◆ **What you are asked to do**
Every line from the start of the records below to the line containing "Click the large" should be retyped exactly, that line included, and no others.

##### Materials provided

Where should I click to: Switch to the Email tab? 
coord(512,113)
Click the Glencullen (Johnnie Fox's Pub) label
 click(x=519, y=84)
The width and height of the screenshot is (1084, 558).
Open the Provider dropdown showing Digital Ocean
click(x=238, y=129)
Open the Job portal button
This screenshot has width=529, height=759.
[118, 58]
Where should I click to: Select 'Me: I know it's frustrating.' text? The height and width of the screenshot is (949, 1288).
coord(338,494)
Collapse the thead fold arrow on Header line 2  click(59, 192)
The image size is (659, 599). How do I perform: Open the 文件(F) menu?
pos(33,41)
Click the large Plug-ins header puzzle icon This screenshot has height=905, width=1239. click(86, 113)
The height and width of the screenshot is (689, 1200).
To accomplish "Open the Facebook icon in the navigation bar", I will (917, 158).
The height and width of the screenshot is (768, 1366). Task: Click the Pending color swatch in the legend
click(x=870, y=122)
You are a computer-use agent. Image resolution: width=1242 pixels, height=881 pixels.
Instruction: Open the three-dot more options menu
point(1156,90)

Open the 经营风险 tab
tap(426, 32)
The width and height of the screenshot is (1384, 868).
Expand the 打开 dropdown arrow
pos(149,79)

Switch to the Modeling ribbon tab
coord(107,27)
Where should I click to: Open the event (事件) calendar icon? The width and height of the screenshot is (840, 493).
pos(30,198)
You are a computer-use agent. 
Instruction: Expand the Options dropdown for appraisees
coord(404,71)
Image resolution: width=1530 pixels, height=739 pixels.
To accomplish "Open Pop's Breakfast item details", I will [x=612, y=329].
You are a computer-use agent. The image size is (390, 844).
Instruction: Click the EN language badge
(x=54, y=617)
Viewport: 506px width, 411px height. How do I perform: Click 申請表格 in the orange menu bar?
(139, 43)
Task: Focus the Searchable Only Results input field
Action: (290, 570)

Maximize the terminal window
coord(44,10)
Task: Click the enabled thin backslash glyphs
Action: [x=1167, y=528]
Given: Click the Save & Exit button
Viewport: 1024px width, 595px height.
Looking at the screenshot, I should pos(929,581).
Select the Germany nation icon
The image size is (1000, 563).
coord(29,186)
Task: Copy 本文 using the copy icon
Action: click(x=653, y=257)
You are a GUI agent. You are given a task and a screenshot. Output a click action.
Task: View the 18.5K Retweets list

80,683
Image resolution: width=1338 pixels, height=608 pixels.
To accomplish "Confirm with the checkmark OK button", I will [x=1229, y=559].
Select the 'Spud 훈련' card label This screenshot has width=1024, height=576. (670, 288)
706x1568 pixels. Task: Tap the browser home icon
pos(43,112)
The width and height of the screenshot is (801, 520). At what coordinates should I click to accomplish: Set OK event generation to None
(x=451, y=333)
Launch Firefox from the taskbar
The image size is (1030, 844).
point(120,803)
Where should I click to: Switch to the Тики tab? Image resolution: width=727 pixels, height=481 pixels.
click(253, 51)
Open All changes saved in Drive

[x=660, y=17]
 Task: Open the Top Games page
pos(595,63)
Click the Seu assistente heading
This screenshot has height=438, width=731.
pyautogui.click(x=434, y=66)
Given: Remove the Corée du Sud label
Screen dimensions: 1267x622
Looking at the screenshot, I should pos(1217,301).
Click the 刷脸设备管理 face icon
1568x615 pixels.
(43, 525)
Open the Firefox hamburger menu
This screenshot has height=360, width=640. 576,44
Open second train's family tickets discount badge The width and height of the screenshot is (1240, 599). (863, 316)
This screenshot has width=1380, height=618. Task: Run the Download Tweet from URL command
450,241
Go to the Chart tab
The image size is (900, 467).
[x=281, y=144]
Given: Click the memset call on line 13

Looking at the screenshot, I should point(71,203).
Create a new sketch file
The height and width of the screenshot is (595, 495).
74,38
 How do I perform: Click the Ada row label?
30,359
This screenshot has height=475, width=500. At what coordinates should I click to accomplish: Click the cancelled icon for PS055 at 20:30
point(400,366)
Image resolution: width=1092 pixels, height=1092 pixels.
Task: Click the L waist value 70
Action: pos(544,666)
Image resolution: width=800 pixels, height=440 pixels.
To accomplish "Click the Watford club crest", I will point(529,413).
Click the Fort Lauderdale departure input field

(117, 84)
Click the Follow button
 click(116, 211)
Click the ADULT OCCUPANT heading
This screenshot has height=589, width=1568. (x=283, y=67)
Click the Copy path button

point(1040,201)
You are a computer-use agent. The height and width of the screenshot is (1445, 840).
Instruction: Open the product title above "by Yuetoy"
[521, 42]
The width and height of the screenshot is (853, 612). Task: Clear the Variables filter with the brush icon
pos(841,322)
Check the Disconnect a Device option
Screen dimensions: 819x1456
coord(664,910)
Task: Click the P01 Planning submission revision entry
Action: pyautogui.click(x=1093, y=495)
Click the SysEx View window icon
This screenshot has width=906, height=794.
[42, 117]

##########

◆ **Task result**
Where should I click to: Switch to the Email tab? 
coord(512,113)
Click the Glencullen (Johnnie Fox's Pub) label
 click(x=519, y=84)
The width and height of the screenshot is (1084, 558).
Open the Provider dropdown showing Digital Ocean
click(x=238, y=129)
Open the Job portal button
This screenshot has width=529, height=759.
[118, 58]
Where should I click to: Select 'Me: I know it's frustrating.' text? The height and width of the screenshot is (949, 1288).
coord(338,494)
Collapse the thead fold arrow on Header line 2  click(59, 192)
The image size is (659, 599). How do I perform: Open the 文件(F) menu?
pos(33,41)
Click the large Plug-ins header puzzle icon This screenshot has height=905, width=1239. click(86, 113)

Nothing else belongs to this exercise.